A Minnesotan traveler contracted measles from a toddler he had never met, by passing through the same airport gate as the child.
In case that highlights the ease at which the virus can spread, the Center for Disease Control said it was alerted to the case by the Minnesota Department of Health in April 2014.
It comes after a child aged 19 months developed a rash on April 17, while on an international flight from India to Minneapolis, via a connecting flight from Chicago.
Health officials investigated whether any of the passengers on either flights were infected – with measles infectious four days before and after a rash appears – but didn't find any cases.
However, on May 5, the Massachusetts Department of Public Health contacted Minnesota to report that a 46-year-old Minnesotan man was traveling in the east coast state for business when he came down with a measles rash.

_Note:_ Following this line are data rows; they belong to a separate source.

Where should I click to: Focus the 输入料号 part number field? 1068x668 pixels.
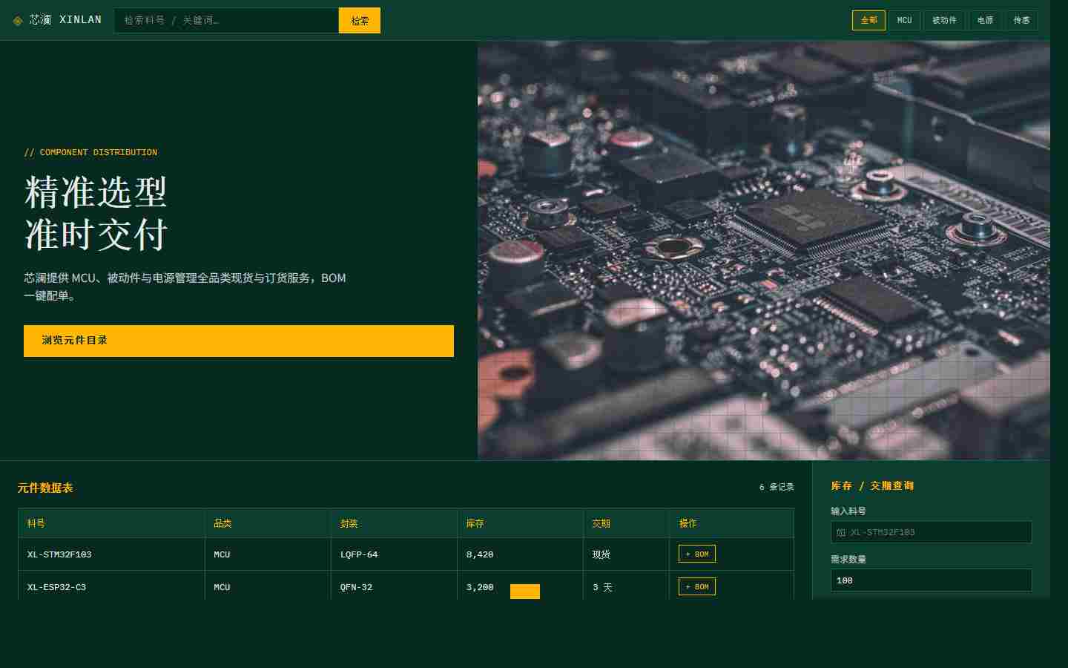(x=932, y=532)
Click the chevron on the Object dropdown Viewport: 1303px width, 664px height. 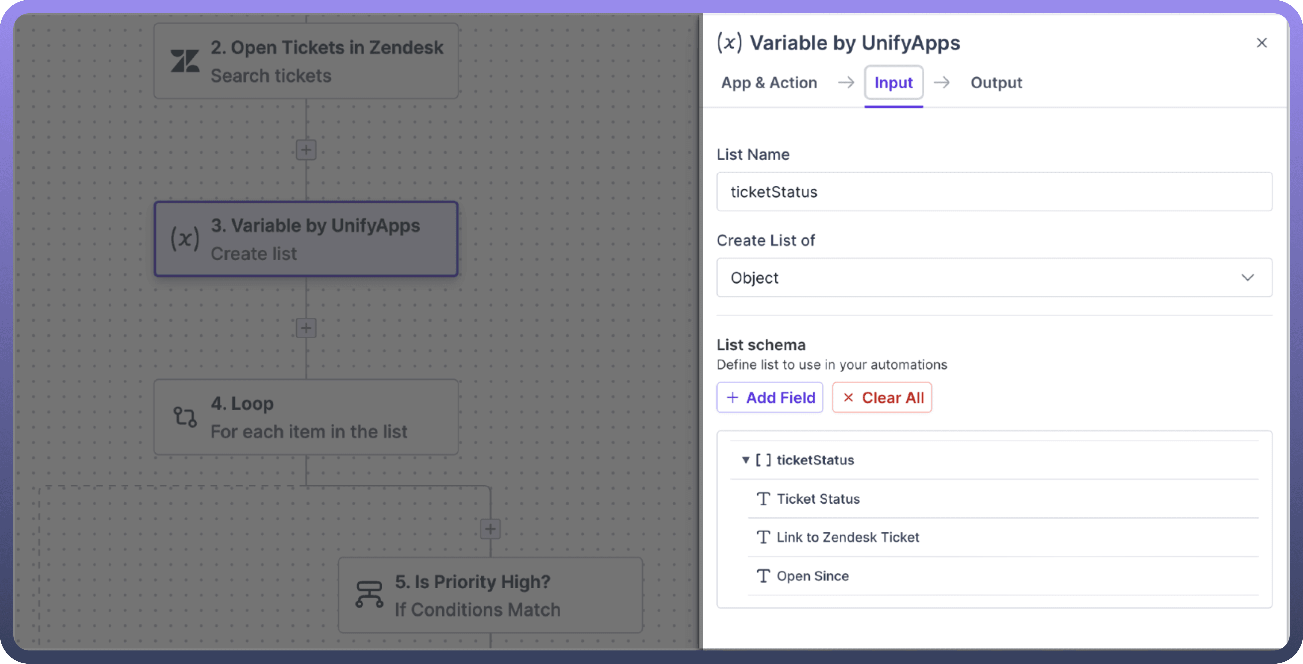coord(1247,277)
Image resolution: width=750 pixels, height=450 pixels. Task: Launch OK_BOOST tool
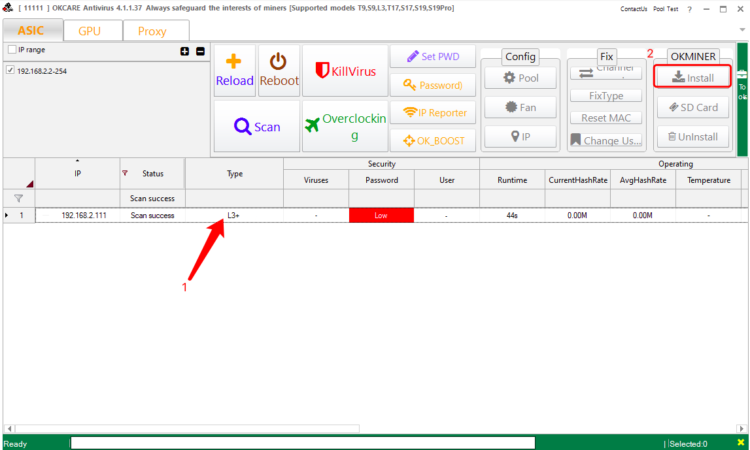coord(433,140)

He had no known exposures or international travel, nor was he on the same flight as the infected child. However, it emerged that he had passed through the Chicago airport and used the same gate for his flight as the girl had.

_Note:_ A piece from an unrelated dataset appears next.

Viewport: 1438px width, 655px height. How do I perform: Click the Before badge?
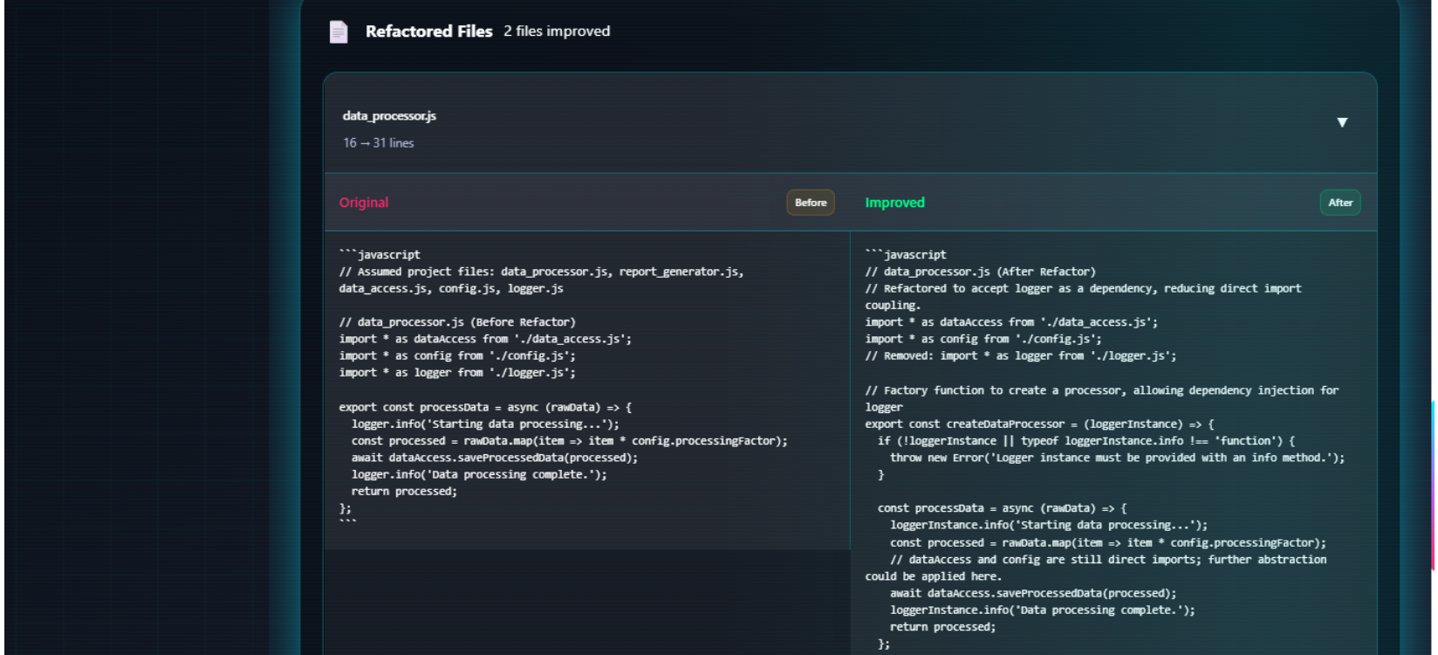tap(811, 203)
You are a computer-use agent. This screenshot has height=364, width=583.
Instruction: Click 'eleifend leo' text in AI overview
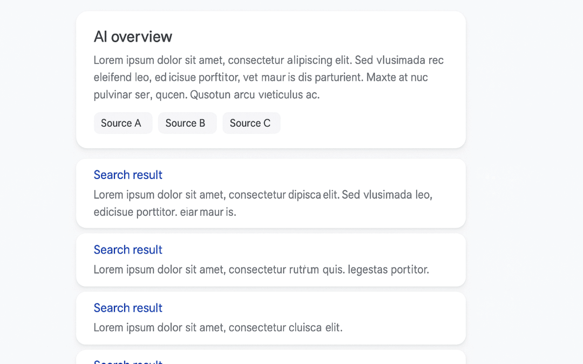tap(122, 77)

It is believed that the man became infected in a period when the man arrived from his flight at the gate, where the child was waiting to depart with her family on their flight to Minneapolis.
"Measles is a highly communicable disease, and infectious droplets can remain suspended in the air for up to two hours after an infected person leaves the area," the CDC report says.
The 46-year-old was kept in isolation at a Massachusetts hospital for the last five days of his infectious period, while the child spent three days in the hospital in Minnesota. Both made full recoveries.
According to NBC News, the child had received one measles vaccine but not the second dose (5 percent of children need two doses before they're fully protected) while the man could not remember ever being vaccinated.
Measles: The highly contagious virus
The CDC says that measles symptoms generally appeared 7-14 days after infection, and begin with high fever, a cough, a runny nose and red, watery eyes, before a rash breaks out.
It is considered one of the most contagious known human viruses – and if one person has it, 90 percent of people close to that person will also become infected if they're not immune.
The Mayo Clinic reports that measles can lead to complications, such as bronchitis or pneumonia.